## Questions
- a) From the passage on Vest's career, list every date that gives both a month and a day.
- b) In the passage on Vest's career, rename "Tigers" as "Detroit Tigers" and write out the part that begins at the words "Vest did not" and stops after "32 relief appearances.".

Vest did not play in a game in 2020, as the minor league season was cancelled due to the COVID-19 pandemic.

===Seattle Mariners===
On December 10, 2020, the Seattle Mariners selected Vest from the Tigers in the Rule 5 draft. He made the Mariners' Opening Day roster and made his major league debut in relief on Opening Day. On July 12, Vest was designated for assignment by Seattle after recording a 6.17 ERA in 32 relief appearances.

===Detroit Tigers (second stint)===
Vest cleared waivers and Seattle returned him to the Tigers on July 17, 2021. The Tigers assigned Vest to Toledo.

Vest made the Tigers' Opening Day roster for the 2022 season. On May 13, 2022, Vest picked up his first career save in a 4–2 victory over the Baltimore Orioles. He entered a bases-loaded situation with one out in the ninth inning, and struck out both batters he faced. On May 20, Vest was placed on the non-injury (COVID-19) inactive list. He returned to the Tigers on May 31.

## Given information
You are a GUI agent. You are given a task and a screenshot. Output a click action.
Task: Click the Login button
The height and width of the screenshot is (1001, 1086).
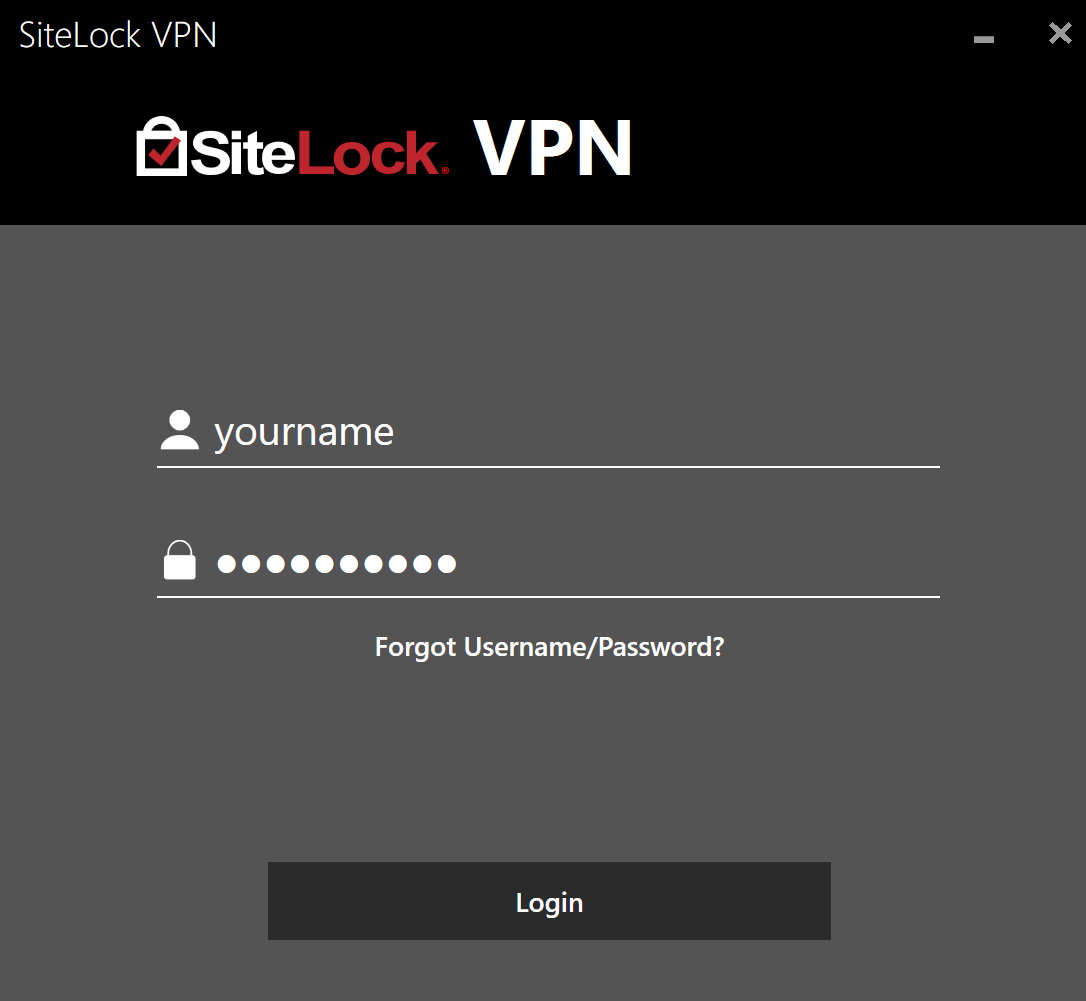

## Answers to each task
- a) December 10, 2020; July 12; July 17, 2021; May 13, 2022; May 20; May 31

- b)
Vest did not play in a game in 2020, as the minor league season was cancelled due to the COVID-19 pandemic.

===Seattle Mariners===
On December 10, 2020, the Seattle Mariners selected Vest from the Detroit Tigers in the Rule 5 draft. He made the Mariners' Opening Day roster and made his major league debut in relief on Opening Day. On July 12, Vest was designated for assignment by Seattle after recording a 6.17 ERA in 32 relief appearances.